Pastor says addressing resistance to Biden administration is part of the job
By ALLIE YANG, ABC News
(RALEIGH, NC) — Pastor Chad Harvey admits that emotions are still “a little high” after President Joe Biden’s inauguration this week. His congregation in Raleigh, North Carolina, largely supported former President Donald Trump’s reelection.
Still, Harvey says his flock is slowly coming to terms with Trump’s loss.
“It’s God who raises up leaders, and it’s God who deposes leaders,” he told “Nightline.” “We are to submit to whoever is in control. And so I think our people act as some of the emotional mess of the initial day after the election, after they got over that, I think they’re actually in good shape.”
Harvey, who has led the Cross Assembly Church since 2002, said he’s found himself combating misinformation in order to “calm the waters.”
“I’ve had to ask our people to calm down and not go off on conspiratorial tangents,” he said. “I’ve heard everything from the Vatican was behind the riots, to special forces broke into the chambers to steal Nancy Pelosi’s computer. I’ve asked our people just to lay all that mess aside.”
He said his Pentacostal congregation has also passed around prophecies Trump would be reelected.
“I’m having to let folks know that sometimes people get it wrong and some of their favorite prophets and prophetesses got it wrong,” Harvey said. “Donald Trump is not going to be president, at least for the next four years. … People got caught up in emotion and that was it.”
Sometimes, he said frustration is directed at him for being the bearer of bad news.
“Part of my job as a pastor has been to say, ‘Let’s lay aside the conspiracy theories, let’s lay aside some of these prophecies that aren’t going to come to fruition and get focused on what God’s called us to do.’”
Harvey admitted he has his own reservations about Biden, including “rolling back some of the pro-life executive orders that Donald Trump put into place,” he said, referring to Biden’s plans to end policies that restricted access to abortions in the U.S. “[That] concerned some evangelicals, particularly in my congregation.”
Biden, who has taken great comfort in his own faith through several tragedies in his life, is a practicing Catholic and invoked St.
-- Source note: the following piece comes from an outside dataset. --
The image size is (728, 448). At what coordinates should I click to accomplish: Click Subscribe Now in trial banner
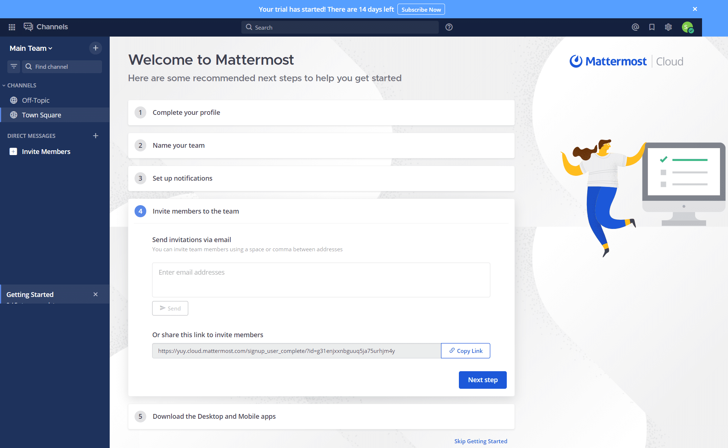point(422,9)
Augustine in his inauguration speech while calling for unity.
“Many centuries ago, Saint Augustine, a saint in my church, wrote that a people was a multitude defined by the common objects of their love,” Biden said. “What are the common objects we love that define us as Americans? … Opportunity, security, liberty, dignity, respect, honor, and yes — the truth.”
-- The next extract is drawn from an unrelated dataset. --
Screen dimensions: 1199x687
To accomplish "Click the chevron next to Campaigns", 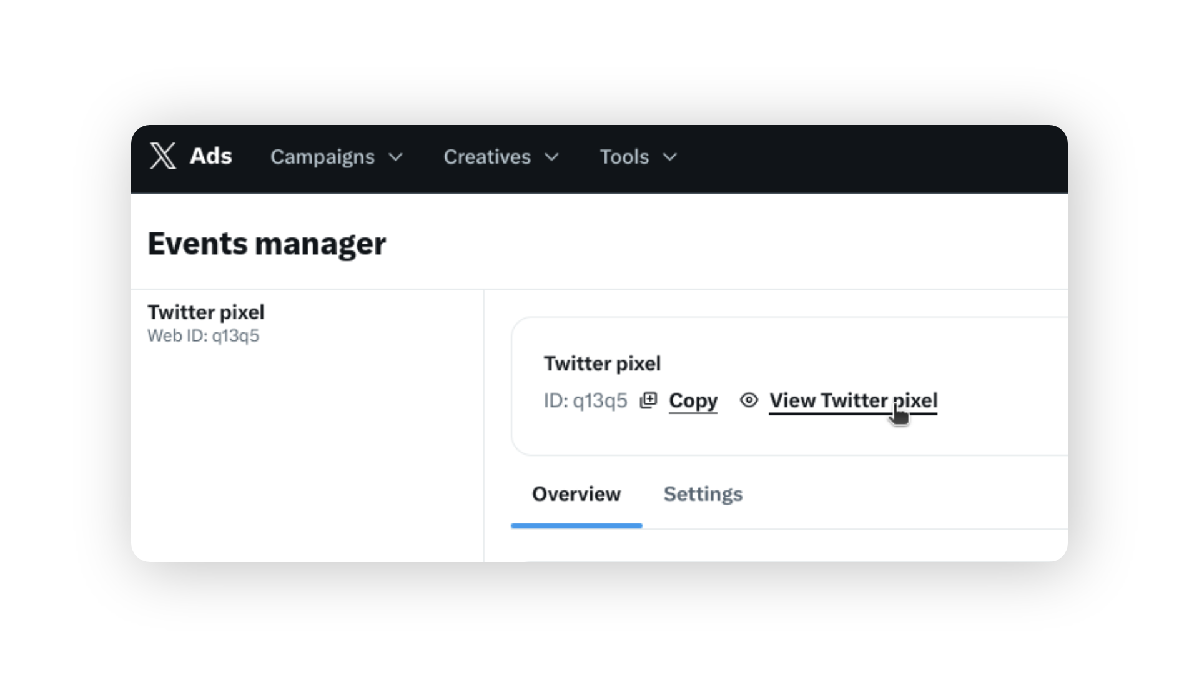I will [x=395, y=157].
Harvey is concerned that under the current “polarized environment,” “ultimate unity” may not be possible.
“I hear [calls for] unity in the evangelical church. … I hear a call for unity, ostensibly from the Biden administration, although I’m not hearing that call as strongly as I would like,” he said.
“I’m all for unity. I’m not for unity at the [expense] of truth,” he said. “Individuals should not have to lay down deep-held conviction on issues like the sanctity of life, human sexuality. We shouldn’t have to lay those down for the sake of unity.”
With such severe cultural and political divides in the country, Harvey worries “things are going to get worse and worse. The division will be deeper and deeper. My view of scripture is there’s going to be a great falling away from the true faith. I believe that America’s greatness will start to decline.”
He teaches that to remedy this, “We have to look past nationalism, the greatness of America. We have to look past all of this and look into eternity.”